Chief Executive of the British Humanist Association
As a humanist I very much defend, uphold and rely on the human right to freedom of religion or belief. I do, however, want to offer a few words of caution as well.
Let’s not be naive about freedom of religion or belief. Any concept is susceptible to distortion. There are deviations from the concept of ‘democracy’ that only superficially resemble democracy, there are degenerate forms of ‘secularism’ and ‘science’ and so on. This field is not immune. Degenerate kinds of freedom of religion or belief may in fact detract from the realization of actual freedom of religion or belief, and hinder the good functioning of societies.
The outgoing UN Special Rapporteur on Freedom of Religion or Belief, Heiner Bielefeldt, warned at the launch of the International Humanist and Ethical Union’s Freedom of Thought Report’s last year that ‘the term “freedom of religion or belief” was only a kind of shorthand. The full human right was ‘freedom of thought, conscience, religion or belief”‘.
He subsequently told the IHEU:
‘In all my reports (country-specific or thematic) I quote General Comment no. 22 which clarifies that article 18 of the ICCPR [International Covenant on Civil and Political Rights] protects theistic, non-theistic and atheistic beliefs as well as the right not to profess any religion or belief.’
And here we get onto what I consider a degenerate form of FORB. Bielefeldt said:
‘Formulations such as “religious freedom” obfuscate the scope of this human right which covers the identity-shaping, profound convictions and conviction-based practices of human beings broadly.’
So in the words of the Special Rapporteur, FORB is only a shorthand.
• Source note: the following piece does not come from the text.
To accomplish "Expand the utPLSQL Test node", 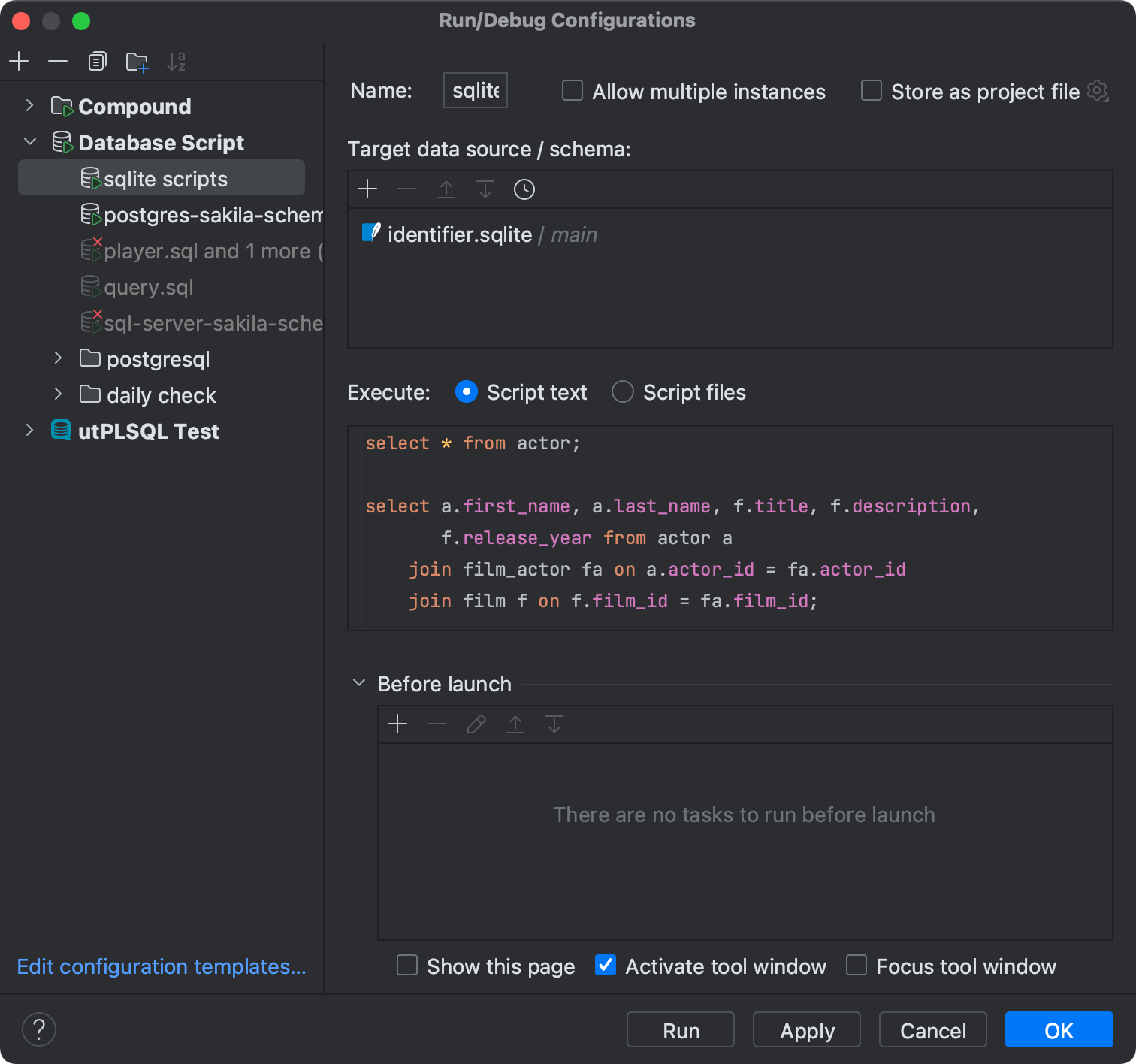I will pos(29,430).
We’re diminishing the scope of this human right already by leaving out ‘freedom of thought’ and ‘conscience’. But that further redaction to ‘religious freedom’ – while sometimes it may come from a simple desire for brevity – is particularly egregious, in my view. And it has led to a kind of ‘religious freedom’ as demand, wherein the right to ‘religious freedom’ is elevated to a kind of privilege over others, or privilege for particular groups, a demand of ‘group rights’ (as opposed to individual rights). This degenerate form of FORB, the ‘religious freedom’ as privilege, is not supported by the human rights framework, and in fact often quite clearly threatens the upholding of the rights of others.
I think this has particular relevance at the current time, when many countries are demographically secularizing, and debates about the demands that can be mandated by ‘religious freedom’ frequently make headline news. Indeed the United States is one of the countries where this contrast between FORB-as-human-right and ‘religious freedom’ as privilege is most stark. The constitutional protection of religious liberty in the US constitution is largely very clear and very close to the modern FORB-as-human-right. And yet ‘religious freedom’ is widely and mistakenly being used as an excuse to demand privileges, to deny services, or to discriminate (usually against women and sexual minorities, sometimes against children, against the non-religious, or along racial lines). A recent report by the US Commission on Civil Rights on ‘Peaceful Coexistence’ between nondiscrimination principles and civil liberties, recognised this degenerate version of FORB as the weaponization of ‘religious freedom’. I think it’s worth learning from the US, the western country where this bipolarization of FORB and its degenerate cousin ‘religious freedom’ as privilege is perhaps most profound. That report concludes:
‘The phrases “religious liberty” and “religious freedom” will stand for nothing except hypocrisy so long as they remain code words for discrimination, intolerance, racism, sexism, homophobia, Islamophobia, Christian supremacy or any form of intolerance… Religious liberty was never intended to give one religion dominion over other religions, or a veto power over the civil rights and civil liberties of others. However, today, as in the past, religion is being used as both a weapon and a shield by those seeking to deny others equality.’
I do not ask for agreement on every debate around the domain of “freedom of religion or belief”, but I do hope there is a recognition of the existence of a degenerate form of FORB, which fails to uphold non-discrimination and fails to respect the rights of others.
I think this delineation of FORB and “religious freedom” as privilege also has relevance to the topic of radicalization and terrorism. One of the reasons that people sometimes object to FORB is that, on a naive reading, it implies that would be terrorists must be allowed to radicalize from every platform, or that every extremist should be able to inflect their values on the people around them. That mistaken reading of FORB seems, to me, to stem from the very same root as the “religious freedom” as privilege form which demands the right to exclude gay people or deny access to family planning or to demand legal exemptions, and so on. If FORB is properly understood, as an individual human right as conceived under the international human rights framework, including the guidance on where the right to manifest religion or belief should be limited, then the objection to FORB that outright hateful and violent manifestations must be protected falls away.
I believe we should all then, encourage our national governments to recognise the degenerate form of “religious freedom” that demands privileges and inflicts discrimination, and to disown it; and instead to uphold FORB – more properly: the freedom of thought, conscience, religion or belief – as one human right, which can be consistently upheld for all.